The main course was Cooking Italy's Roast Easter Lamb with White Wine (ClassicItal). As a go-with I made some haricots verts, more or less following Hazan's recipe for Sautéed Green Beans with Parmesan Cheese (ClassicItal). This was very good and is a nice company dish, since the beans can be prepared ahead of time and quickly finished at the last minute. I also made yet again Clothilde Dusolier's Perfect Roasted Potatoes (MC).


After the main course, French style, we had a bit of salad and a morceau of Reblochon. Finally we each had a cup of store-bought tiramisu. Well-fed, we were.

Roast Easter Lamb with White Wine

Cooking Italy Assignment
Roast Easter Lamb with White Wine, p408

This is actually assigned for next week, but it seemed to me that Easter Lamb ought to be done for Easter dinner. I actually made this for Easter ten years ago. Maybe it ought to become a tradition.

This is a strangely titled dish in that the meat is actually braised, or pot roasted if you will, on the top of the stove, rather than roasted. The result is wonderfully tasty and tender meat, but isn't what you expect from a roast.

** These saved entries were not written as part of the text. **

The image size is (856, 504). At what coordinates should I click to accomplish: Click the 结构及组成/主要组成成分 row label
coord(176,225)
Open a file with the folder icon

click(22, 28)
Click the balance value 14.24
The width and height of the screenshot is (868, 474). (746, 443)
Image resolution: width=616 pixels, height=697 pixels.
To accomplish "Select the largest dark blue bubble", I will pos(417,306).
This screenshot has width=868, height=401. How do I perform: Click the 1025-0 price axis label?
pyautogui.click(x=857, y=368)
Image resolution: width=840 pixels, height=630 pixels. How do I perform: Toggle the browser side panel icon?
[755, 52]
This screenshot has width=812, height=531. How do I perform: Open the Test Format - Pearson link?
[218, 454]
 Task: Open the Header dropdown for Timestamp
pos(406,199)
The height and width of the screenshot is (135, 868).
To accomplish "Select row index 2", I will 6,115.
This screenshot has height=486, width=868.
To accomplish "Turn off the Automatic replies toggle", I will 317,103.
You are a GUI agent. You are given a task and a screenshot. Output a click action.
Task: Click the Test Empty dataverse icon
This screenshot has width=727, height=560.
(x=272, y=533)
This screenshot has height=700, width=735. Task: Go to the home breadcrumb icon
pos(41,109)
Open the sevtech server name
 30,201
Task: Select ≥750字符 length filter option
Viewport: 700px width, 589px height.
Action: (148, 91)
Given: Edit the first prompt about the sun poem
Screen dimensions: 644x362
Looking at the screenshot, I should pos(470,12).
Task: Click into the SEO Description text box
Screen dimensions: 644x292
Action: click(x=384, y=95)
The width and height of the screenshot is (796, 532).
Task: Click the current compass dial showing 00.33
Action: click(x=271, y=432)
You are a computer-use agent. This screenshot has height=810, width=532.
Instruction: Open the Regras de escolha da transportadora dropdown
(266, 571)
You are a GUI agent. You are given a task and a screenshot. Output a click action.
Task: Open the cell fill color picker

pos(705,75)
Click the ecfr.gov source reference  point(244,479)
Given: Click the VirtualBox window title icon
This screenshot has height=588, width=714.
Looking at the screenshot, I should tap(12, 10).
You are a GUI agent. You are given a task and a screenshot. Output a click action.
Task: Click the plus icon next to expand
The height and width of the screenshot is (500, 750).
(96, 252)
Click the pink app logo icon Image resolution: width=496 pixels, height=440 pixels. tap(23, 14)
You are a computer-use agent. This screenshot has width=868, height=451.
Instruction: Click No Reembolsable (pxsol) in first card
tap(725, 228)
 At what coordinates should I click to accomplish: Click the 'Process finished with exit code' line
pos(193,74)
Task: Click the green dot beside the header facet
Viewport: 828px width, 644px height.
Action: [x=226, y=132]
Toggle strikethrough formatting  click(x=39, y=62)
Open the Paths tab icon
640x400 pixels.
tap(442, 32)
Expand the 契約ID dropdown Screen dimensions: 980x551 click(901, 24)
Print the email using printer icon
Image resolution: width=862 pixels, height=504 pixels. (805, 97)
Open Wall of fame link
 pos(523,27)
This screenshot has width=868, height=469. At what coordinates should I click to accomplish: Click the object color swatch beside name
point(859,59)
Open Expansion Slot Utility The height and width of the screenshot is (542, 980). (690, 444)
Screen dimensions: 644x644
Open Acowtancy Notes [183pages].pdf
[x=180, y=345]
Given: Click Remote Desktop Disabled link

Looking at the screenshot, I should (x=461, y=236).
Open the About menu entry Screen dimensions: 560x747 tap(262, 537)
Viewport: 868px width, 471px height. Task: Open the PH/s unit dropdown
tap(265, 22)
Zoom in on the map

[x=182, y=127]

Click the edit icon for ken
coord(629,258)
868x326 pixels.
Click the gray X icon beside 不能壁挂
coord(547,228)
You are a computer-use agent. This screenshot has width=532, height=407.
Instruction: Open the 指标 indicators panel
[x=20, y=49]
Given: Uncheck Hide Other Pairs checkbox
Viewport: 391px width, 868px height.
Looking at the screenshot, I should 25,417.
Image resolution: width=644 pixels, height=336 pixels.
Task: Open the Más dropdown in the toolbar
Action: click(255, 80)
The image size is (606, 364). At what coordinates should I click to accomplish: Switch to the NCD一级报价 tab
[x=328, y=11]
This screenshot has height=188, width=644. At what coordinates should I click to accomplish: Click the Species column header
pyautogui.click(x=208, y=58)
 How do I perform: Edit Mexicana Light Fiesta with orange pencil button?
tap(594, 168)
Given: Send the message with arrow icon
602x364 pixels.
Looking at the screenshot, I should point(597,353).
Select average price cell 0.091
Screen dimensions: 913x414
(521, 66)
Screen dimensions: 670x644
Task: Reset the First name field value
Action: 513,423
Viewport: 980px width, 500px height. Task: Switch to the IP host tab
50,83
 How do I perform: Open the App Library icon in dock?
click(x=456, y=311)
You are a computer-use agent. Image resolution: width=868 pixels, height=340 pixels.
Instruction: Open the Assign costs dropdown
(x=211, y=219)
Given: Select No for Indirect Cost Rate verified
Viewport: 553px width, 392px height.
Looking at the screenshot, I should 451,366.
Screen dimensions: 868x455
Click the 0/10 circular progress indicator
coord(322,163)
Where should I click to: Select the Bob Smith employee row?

The recipe calls for 2-2.5 pound of lamb shoulder to serve four. My shoulder was 1.63 kilos, more like 3.5 pounds. I didn't think about the size at the shop, so I had to cut it into pieces to fit into the pan.


The meat is first browned with some garlic and rosemary. (My rosemary plant is looking pretty puny and just starting to grow for the year.) Actually I should have cut the arm bit off the shoulder also, since it was impossible to brown the "armpit" properly.


This simmers away for two hours with some white wine, and some additional water as needed, with the meat being turned occasionally. (I added another slog of white wine at some point, but don't tell Hazan. ;-)

Although there was quite a bit of fat on it, this was quite a tasty bit of meat. The two of us ate the largest part of it. I've got a biggish chunk in the freezer now, but the meat would have been a bit skimpy if we'd had more than one person over for dinner.